(Collected data entries)
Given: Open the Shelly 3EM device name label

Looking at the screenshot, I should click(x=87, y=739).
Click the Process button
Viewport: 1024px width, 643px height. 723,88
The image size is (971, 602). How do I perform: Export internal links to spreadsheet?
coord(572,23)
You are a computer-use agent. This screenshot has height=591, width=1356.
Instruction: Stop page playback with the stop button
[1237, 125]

* * *

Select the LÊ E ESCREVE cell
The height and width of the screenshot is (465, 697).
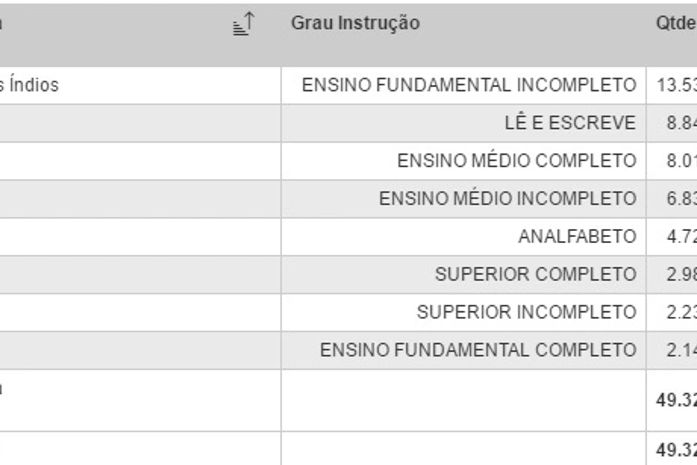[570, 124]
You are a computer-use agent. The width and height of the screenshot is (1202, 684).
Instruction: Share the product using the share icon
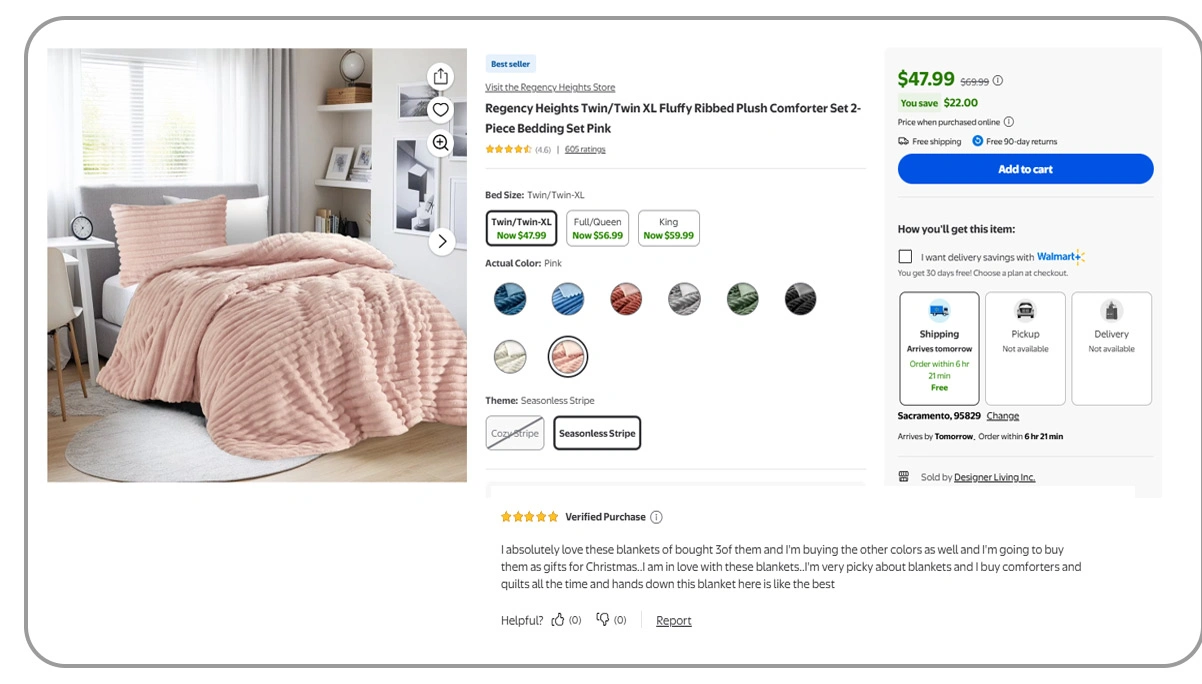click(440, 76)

==

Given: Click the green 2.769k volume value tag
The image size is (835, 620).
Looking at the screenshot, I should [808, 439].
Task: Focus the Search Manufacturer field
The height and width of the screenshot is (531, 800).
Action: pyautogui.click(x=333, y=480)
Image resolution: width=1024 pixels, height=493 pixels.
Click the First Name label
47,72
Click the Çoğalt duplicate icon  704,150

Exercise:
Would you copy out every line in the records that includes the string "computer"?

Task answer:
You are a computer-use agent. This screenshot has height=591, width=1356.
You are a computer-use agent. The width and height of the screenshot is (1202, 684).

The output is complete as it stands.